■ **Extrait du document**

-- -- --

Collectifs hybrides et outils collaboratifs numériques dans les alternatives urbaines
Khedidja Mamou, 2018
Alternative Pour des Projets Urbains Ici et à l’International (APPUII)
S’intéresser aux alternatives urbaines et aux formes d’advocacy planning nécessite de regarder qui porte ces démarches et avec quels outils. Ces dernières années, de nombreux groupes organisés sous forme de plate-formes dématérialisées se sont formés en France et à l’international. Ils interviennent à des échelles locales ou extra-locales. On peut citer, entre autres : Cairo Urban Initiatives Platform qui a vu le jour à la suite des révolutions arabes en Egypte en 2013. Cette plate-forme recense des initiatives privées essentiellement à une échelle territoriale. Tout comme Cairo Urban, Just Space, crée en 2012 à Londres, met en réseau des groupes locaux, des associations de quartier, qui se mobilisent dans des domaines très différents (économie, environnement, transports…). On peut enfin faire référence à l’Association Appuii (Alternatives à des Projets Urbains Ici et à l’International) qui a aussi vu le jour en 2012 et qui intervient quant à elle en soutien à des demandes locales et développe un réseau national de « compétences solidaires pour un urbanisme partagé ».
Ces collectifs hybrides regroupent majoritairement des professionnels de l’urbain (architectes et urbanisme principalement) et des chercheurs. Ils s’inscrivent pour la majorité dans des démarches de renouvellement de la fabrique de la ville. Ils expérimentent des façons de mettre des acteurs en synergie par le biais d’approches collaboratives parfois renouvelées. Si le cœur de leur action porte en grande partie sur l’accompagnement et l’empowerment (Bacqué, Biewener, 2013) des habitants (entendus comme les destinataires des projets de transformation urbaine), plus rarement ils parviennent à véritablement associer ces habitants comme membres à part entière des collectifs.
Leurs approches défendent des formes d’expertise, de contre-expertise urbaine, ou encore d’advocacy planning qui s’appuient de plus en plus, voire se formalisent, sur des outils collaboratifs numériques. Depuis une dizaine d’année, et principalement depuis l’essor des mobilisations appuyées par les réseaux sociaux (comme les révolutions arabes, entre autres), ces outils collaboratifs en ligne se multiplient. Outils de mise en visibilité de réalités vécues sur le terrain, ou de décryptage des mécanismes de transformation urbaine, outil de mise en commun d’expériences, de partage de ressources humaines et matérielles, etc., ils peuvent prendre des formes inédites et donnent lieu à de nouvelles façons de penser la ville contemporaine. Une grande part de ces outils s’appuie sur des cartographies.

-- -- --

■ **Informations affichées**
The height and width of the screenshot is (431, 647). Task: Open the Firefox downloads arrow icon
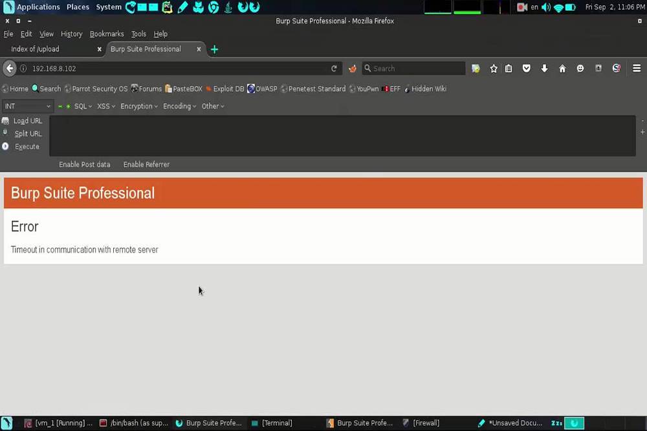(544, 68)
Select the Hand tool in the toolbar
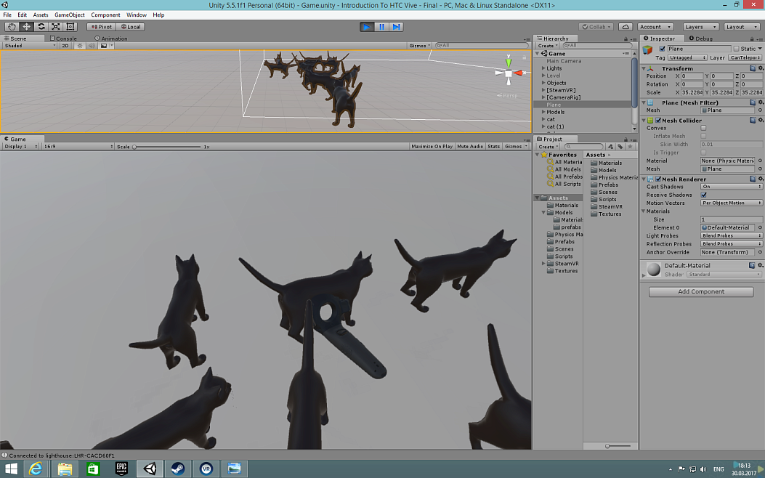 (x=12, y=27)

-- -- --

■ **Demande écrite 1**
Extrais du texte sur les collectifs urbains hybrides le passage compris entre « Leurs approches défendent » et « sur des cartographies. », ces deux passages inclus.
■ **Demande écrite 2**
Poursuis le texte sur les collectifs urbains hybrides à partir de sa dernière phrase.

■ **Résultat 1**
Leurs approches défendent des formes d’expertise, de contre-expertise urbaine, ou encore d’advocacy planning qui s’appuient de plus en plus, voire se formalisent, sur des outils collaboratifs numériques. Depuis une dizaine d’année, et principalement depuis l’essor des mobilisations appuyées par les réseaux sociaux (comme les révolutions arabes, entre autres), ces outils collaboratifs en ligne se multiplient. Outils de mise en visibilité de réalités vécues sur le terrain, ou de décryptage des mécanismes de transformation urbaine, outil de mise en commun d’expériences, de partage de ressources humaines et matérielles, etc., ils peuvent prendre des formes inédites et donnent lieu à de nouvelles façons de penser la ville contemporaine. Une grande part de ces outils s’appuie sur des cartographies.

■ **Résultat 2**
A quels besoins répondent ces outils collaboratifs numériques ?
La première fonction de ces outils numériques collaboratifs vise à faciliter les processus de concertation tels qu’ils sont généralement mis en place par les institutions. Il s’agit d’un niveau qualifié de PARTICIPATIF : on retrouve alors certains outils cartographiques qui peuvent être mobilisés dans le cadre de concertation comme celle officielle sur le Grand Paris. L’outil Carticipe par exemple représente un outil participatif facilitant les débats citoyens et la concertation sur une ville ou un territoire.
De nombreux outils collaboratifs défendant un urbanisme alternatif et/ou des formes d’advocacy planning se positionnent majoritairement sur un deuxième niveau qui vise à RENDRE VISIBLE : telle l’initiative Cap ou pas Cap par exemple. Ainsi, Appuii les utilisent pour mettre en visibilité des expériences de luttes locales et des compétences solidaires disponibles pour appuyer les habitants dans des formes de contre-expertise. La mise en visibilité sert souvent, comme pour Altercarto à « renforcer [les] capacités délibératives par de nouveaux usages des données publiques » (pour plus d’informations, se référer à la fiche #Ref. err: document/XX#Le Wiki : un outil de partage de compétences au service d’habitants touchés par des projets urbains). Selon Bernard Stiegler, Internet a permis l’éclatement des frontières entre public et privé. L’apparition de l’open data a ainsi généralisé l’accès au savoir. Et c’est bien sur la démocratisation de la ville que la plupart de ces collectifs hybrides œuvre, développant des outils collaboratifs qui visent à redonner du pouvoir aux citoyens. L’open democracy consiste alors ici en la fabrique d’un savoir/pouvoir collectif (et hybride).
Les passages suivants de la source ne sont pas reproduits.